So, the front end hasn’t been profoundly overhauled; neither has the back end. It has exactly the same execution units as the most recent Core processors, but here again the engineers have worked on using them more efficiently.
With Nehalem, Hyper-Threading makes its great comeback. Introduced with the Northwood version of Intel’s NetBurst architecture, Hyper-Threading—also known outside the world of Intel as Simultaneous Multi-Threading (SMT)—is a means of exploiting thread parallelism to improve the use of a core’s execution units, making the core appear to be two cores at the application level.
In order to use parallel threads, certain resources—such as registers—must be duplicated. Other resources are shared by the two threads, and that includes all the out-of-order execution logic (the instruction reorder buffer, the execution units, and cache memory). A simple observation led to the introduction of SMT: the “wider” (meaning more execution units) and “deeper” (meaning more pipeline stages) processors become, the harder it is to extract enough parallelism to use all the execution units at each cycle. Where the Pentium 4 was very deep, with a pipeline having more than 20 stages, Nehalem is very wide. It has six execution units capable of executing three memory operations and three calculation operations. If the execution engine can’t find sufficient parallelism of instructions to take advantage of them all, “bubbles”—lost cycles—occur in the pipeline.
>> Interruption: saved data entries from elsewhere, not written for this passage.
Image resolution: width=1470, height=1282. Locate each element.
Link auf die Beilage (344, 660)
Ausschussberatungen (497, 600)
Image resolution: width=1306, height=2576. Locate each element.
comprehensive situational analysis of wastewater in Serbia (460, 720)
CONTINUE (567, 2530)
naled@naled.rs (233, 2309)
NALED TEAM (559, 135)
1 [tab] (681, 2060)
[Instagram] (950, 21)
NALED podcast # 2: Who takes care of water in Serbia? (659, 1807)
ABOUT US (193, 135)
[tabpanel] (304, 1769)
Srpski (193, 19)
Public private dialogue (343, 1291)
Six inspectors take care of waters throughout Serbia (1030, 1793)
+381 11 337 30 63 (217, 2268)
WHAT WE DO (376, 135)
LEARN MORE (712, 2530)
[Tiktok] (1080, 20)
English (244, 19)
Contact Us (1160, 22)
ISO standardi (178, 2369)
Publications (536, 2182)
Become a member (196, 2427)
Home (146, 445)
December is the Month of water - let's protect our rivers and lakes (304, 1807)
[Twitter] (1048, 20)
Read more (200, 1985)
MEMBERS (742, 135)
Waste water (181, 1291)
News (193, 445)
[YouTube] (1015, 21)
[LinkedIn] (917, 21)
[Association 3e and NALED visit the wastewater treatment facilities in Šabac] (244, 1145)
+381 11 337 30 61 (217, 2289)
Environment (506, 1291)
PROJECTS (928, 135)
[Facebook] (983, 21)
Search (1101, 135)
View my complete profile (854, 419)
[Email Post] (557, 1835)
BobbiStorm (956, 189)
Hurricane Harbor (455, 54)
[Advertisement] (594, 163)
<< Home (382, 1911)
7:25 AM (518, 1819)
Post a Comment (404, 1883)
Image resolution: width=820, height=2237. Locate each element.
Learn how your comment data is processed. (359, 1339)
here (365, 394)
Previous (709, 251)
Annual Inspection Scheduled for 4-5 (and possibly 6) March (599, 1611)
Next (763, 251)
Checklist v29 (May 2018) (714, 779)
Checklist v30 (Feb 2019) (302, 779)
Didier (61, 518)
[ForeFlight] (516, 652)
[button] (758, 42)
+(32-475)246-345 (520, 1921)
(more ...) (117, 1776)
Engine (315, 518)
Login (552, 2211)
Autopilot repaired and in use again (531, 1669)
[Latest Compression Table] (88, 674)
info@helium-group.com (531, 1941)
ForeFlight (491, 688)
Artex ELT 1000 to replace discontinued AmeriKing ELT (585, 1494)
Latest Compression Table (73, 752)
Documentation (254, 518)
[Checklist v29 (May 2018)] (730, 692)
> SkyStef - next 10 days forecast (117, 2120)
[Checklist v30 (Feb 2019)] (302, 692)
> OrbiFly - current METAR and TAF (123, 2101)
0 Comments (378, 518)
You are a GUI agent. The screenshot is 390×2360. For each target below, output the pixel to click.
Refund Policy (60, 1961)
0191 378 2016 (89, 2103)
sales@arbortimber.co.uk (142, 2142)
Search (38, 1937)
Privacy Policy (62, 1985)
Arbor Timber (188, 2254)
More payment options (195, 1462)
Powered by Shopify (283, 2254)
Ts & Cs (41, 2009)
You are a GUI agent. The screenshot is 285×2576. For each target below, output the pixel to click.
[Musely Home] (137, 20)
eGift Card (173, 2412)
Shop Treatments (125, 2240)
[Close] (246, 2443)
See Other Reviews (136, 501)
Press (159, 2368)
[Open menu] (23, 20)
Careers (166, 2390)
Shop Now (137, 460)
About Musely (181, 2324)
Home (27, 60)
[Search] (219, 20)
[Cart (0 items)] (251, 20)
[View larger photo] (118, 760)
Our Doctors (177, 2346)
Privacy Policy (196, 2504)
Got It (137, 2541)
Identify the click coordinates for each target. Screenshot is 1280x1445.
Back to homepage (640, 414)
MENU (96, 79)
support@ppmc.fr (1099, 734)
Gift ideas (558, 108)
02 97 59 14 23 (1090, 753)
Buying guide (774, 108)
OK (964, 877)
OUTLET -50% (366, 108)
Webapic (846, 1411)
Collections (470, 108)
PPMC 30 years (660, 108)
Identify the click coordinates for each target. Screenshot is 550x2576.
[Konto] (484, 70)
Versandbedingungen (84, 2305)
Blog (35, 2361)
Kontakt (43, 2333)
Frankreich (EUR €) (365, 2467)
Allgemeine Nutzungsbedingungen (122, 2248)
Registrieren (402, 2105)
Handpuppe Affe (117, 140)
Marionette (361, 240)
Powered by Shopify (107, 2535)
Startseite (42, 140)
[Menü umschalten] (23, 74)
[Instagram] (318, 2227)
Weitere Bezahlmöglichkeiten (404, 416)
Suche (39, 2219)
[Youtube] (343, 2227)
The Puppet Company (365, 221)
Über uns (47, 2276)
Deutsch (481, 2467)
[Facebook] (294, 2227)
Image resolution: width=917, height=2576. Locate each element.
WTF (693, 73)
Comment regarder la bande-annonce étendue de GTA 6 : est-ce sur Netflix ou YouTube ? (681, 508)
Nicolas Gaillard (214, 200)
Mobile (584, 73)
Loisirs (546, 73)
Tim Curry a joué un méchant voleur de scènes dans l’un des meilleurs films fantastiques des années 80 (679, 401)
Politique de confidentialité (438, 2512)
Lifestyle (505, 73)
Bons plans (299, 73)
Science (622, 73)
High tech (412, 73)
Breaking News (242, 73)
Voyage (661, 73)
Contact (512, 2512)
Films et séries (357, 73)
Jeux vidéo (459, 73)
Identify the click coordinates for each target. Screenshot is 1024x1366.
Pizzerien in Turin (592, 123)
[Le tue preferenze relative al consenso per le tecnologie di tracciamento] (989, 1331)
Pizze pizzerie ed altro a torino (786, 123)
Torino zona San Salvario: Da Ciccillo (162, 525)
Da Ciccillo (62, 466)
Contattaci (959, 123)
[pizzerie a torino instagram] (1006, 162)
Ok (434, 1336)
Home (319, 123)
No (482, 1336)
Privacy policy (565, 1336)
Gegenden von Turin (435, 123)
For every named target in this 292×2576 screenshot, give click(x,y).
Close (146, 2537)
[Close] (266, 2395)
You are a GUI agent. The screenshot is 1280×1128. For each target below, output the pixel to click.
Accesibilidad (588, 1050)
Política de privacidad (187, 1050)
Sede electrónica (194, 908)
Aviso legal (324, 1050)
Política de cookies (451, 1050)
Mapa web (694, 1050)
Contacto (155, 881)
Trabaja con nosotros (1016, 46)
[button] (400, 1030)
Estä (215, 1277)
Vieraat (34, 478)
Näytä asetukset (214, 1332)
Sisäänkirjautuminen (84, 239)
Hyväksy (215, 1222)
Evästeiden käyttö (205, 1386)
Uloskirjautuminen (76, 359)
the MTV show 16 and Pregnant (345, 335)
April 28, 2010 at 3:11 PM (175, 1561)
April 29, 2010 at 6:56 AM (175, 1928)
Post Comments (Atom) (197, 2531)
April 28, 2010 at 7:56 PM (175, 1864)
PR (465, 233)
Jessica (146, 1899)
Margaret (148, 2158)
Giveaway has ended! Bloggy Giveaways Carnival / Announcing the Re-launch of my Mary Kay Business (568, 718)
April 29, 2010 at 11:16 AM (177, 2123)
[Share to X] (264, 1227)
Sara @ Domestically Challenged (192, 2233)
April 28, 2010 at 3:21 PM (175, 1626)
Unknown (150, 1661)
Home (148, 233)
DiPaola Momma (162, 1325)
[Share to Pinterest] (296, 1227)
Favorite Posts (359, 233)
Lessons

To remedy that situation, SMT looks for instruction parallelism in two threads instead of just one, with the goal of leaving as few units unused as possible. This approach can be extremely effective when the two threads are executing tasks that are highly separate. On the other hand, two threads involving intensive calculation, for example, will only increase the pressure on the same calculating units, putting them in competition with each other for access to the cache. It goes without saying that SMT is of no interest in this type of situation, and can even negatively impact performance.